=== Try it ===
Could the listing below be reproduced exactly, minus its pictures?

=== Dataset content ===

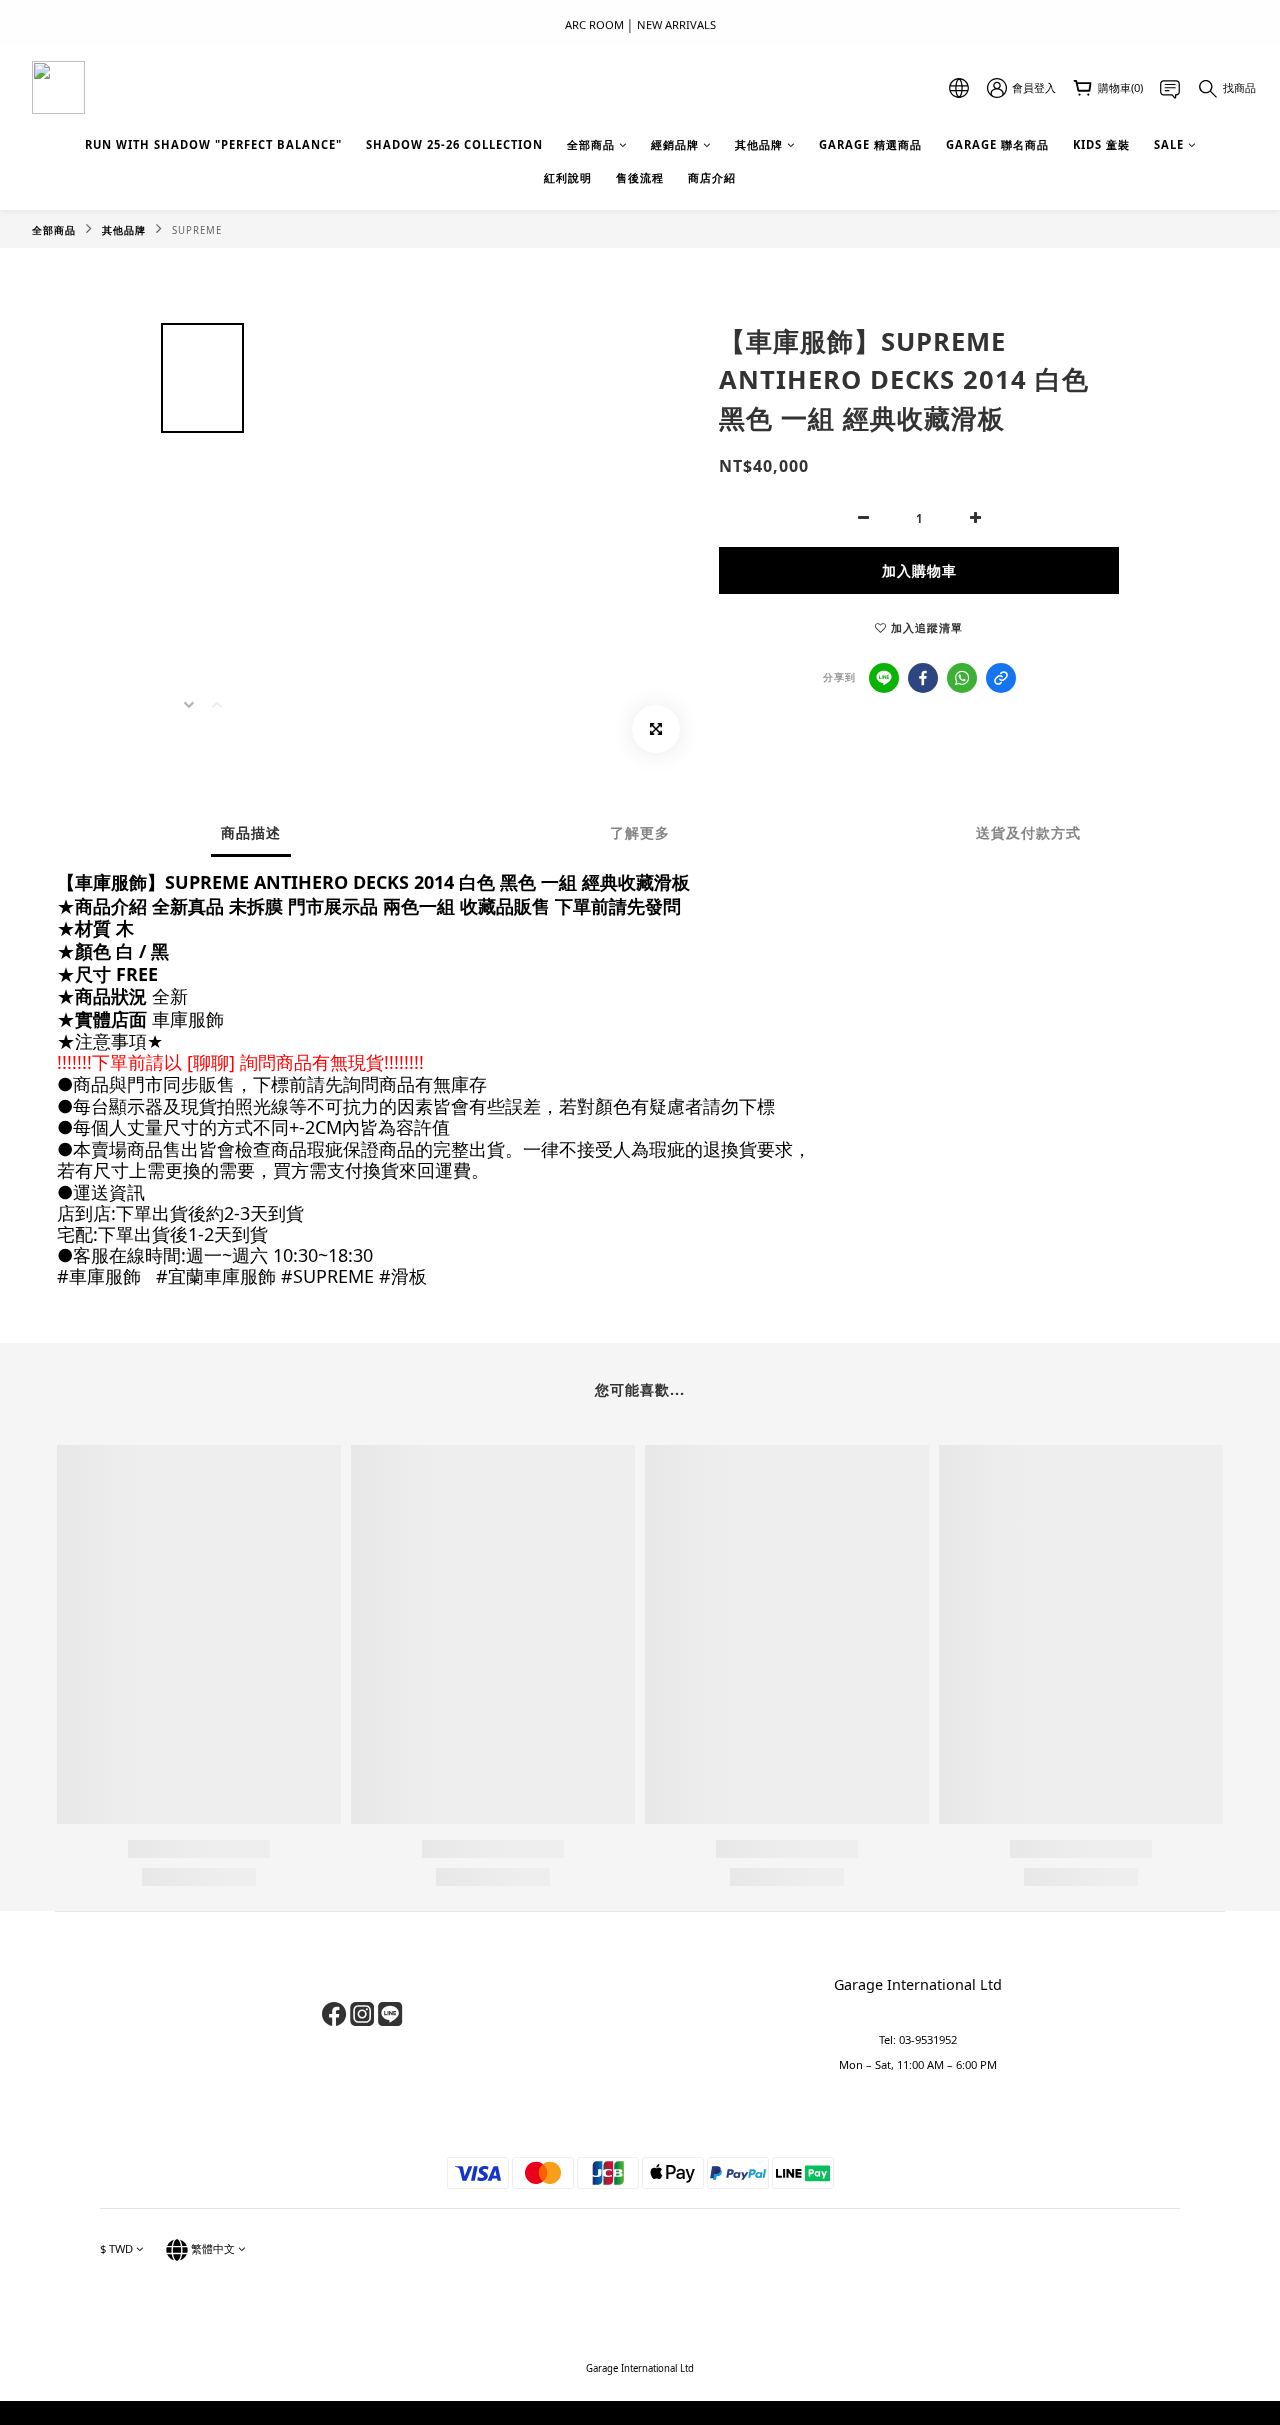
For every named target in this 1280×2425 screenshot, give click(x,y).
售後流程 (640, 177)
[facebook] (923, 678)
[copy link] (1001, 678)
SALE (1169, 144)
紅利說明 (568, 177)
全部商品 (591, 144)
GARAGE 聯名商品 (997, 144)
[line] (884, 678)
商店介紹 (712, 177)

=== Task result ===
For every named target in this 1280×2425 screenshot, give click(x,y).
售後流程 (640, 177)
[facebook] (923, 678)
[copy link] (1001, 678)
SALE (1169, 144)
紅利說明 (568, 177)
全部商品 (591, 144)
GARAGE 聯名商品 (997, 144)
[line] (884, 678)
商店介紹 (712, 177)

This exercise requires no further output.